Exercise objective -> All of the lines below should be copied word for word.

───── Source data ─────

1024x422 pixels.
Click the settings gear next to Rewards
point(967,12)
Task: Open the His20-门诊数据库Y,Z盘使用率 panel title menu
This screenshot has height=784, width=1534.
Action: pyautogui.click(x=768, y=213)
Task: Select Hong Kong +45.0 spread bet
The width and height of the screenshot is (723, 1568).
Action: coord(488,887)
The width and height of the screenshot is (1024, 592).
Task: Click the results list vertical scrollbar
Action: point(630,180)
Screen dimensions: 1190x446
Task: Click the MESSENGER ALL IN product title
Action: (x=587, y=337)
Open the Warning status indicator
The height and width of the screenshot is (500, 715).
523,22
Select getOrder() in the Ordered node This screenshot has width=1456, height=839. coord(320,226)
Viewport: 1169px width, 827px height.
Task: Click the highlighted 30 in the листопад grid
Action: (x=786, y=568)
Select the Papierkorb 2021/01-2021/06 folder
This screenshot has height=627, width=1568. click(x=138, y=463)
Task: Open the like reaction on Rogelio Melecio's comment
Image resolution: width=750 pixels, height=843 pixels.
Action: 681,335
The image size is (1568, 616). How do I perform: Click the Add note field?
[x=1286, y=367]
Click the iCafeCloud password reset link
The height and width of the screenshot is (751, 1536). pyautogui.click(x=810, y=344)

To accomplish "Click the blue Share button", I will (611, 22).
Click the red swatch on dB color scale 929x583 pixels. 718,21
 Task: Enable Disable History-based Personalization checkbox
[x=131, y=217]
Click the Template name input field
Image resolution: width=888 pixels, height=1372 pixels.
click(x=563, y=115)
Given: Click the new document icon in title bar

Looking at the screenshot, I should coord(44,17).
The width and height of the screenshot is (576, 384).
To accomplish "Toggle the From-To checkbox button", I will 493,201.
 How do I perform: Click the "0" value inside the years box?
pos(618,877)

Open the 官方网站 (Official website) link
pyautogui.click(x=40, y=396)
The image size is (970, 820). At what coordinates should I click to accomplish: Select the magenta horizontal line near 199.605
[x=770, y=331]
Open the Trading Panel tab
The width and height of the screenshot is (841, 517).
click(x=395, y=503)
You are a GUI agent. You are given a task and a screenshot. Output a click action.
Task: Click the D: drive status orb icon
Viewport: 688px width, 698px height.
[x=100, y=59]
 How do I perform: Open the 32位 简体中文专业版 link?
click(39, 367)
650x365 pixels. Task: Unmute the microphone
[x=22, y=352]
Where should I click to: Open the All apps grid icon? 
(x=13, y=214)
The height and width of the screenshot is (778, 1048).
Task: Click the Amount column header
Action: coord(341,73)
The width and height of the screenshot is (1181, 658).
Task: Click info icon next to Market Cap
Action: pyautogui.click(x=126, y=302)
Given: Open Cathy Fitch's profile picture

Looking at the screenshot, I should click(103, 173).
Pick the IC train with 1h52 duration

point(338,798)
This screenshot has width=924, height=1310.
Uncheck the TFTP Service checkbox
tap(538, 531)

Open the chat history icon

─────

Exercise solution ->
1024x422 pixels.
Click the settings gear next to Rewards
point(967,12)
Task: Open the His20-门诊数据库Y,Z盘使用率 panel title menu
This screenshot has height=784, width=1534.
Action: pyautogui.click(x=768, y=213)
Task: Select Hong Kong +45.0 spread bet
The width and height of the screenshot is (723, 1568).
Action: coord(488,887)
The width and height of the screenshot is (1024, 592).
Task: Click the results list vertical scrollbar
Action: point(630,180)
Screen dimensions: 1190x446
Task: Click the MESSENGER ALL IN product title
Action: (x=587, y=337)
Open the Warning status indicator
The height and width of the screenshot is (500, 715).
523,22
Select getOrder() in the Ordered node This screenshot has width=1456, height=839. coord(320,226)
Viewport: 1169px width, 827px height.
Task: Click the highlighted 30 in the листопад grid
Action: (x=786, y=568)
Select the Papierkorb 2021/01-2021/06 folder
This screenshot has height=627, width=1568. click(x=138, y=463)
Task: Open the like reaction on Rogelio Melecio's comment
Image resolution: width=750 pixels, height=843 pixels.
Action: 681,335
The image size is (1568, 616). How do I perform: Click the Add note field?
[x=1286, y=367]
Click the iCafeCloud password reset link
The height and width of the screenshot is (751, 1536). pyautogui.click(x=810, y=344)

To accomplish "Click the blue Share button", I will (611, 22).
Click the red swatch on dB color scale 929x583 pixels. 718,21
 Task: Enable Disable History-based Personalization checkbox
[x=131, y=217]
Click the Template name input field
Image resolution: width=888 pixels, height=1372 pixels.
click(x=563, y=115)
Given: Click the new document icon in title bar

Looking at the screenshot, I should coord(44,17).
The width and height of the screenshot is (576, 384).
To accomplish "Toggle the From-To checkbox button", I will 493,201.
 How do I perform: Click the "0" value inside the years box?
pos(618,877)

Open the 官方网站 (Official website) link
pyautogui.click(x=40, y=396)
The image size is (970, 820). At what coordinates should I click to accomplish: Select the magenta horizontal line near 199.605
[x=770, y=331]
Open the Trading Panel tab
The width and height of the screenshot is (841, 517).
click(x=395, y=503)
You are a GUI agent. You are given a task and a screenshot. Output a click action.
Task: Click the D: drive status orb icon
Viewport: 688px width, 698px height.
[x=100, y=59]
 How do I perform: Open the 32位 简体中文专业版 link?
click(39, 367)
650x365 pixels. Task: Unmute the microphone
[x=22, y=352]
Where should I click to: Open the All apps grid icon? 
(x=13, y=214)
The height and width of the screenshot is (778, 1048).
Task: Click the Amount column header
Action: coord(341,73)
The width and height of the screenshot is (1181, 658).
Task: Click info icon next to Market Cap
Action: pyautogui.click(x=126, y=302)
Given: Open Cathy Fitch's profile picture

Looking at the screenshot, I should click(103, 173).
Pick the IC train with 1h52 duration

point(338,798)
This screenshot has width=924, height=1310.
Uncheck the TFTP Service checkbox
tap(538, 531)

Open the chat history icon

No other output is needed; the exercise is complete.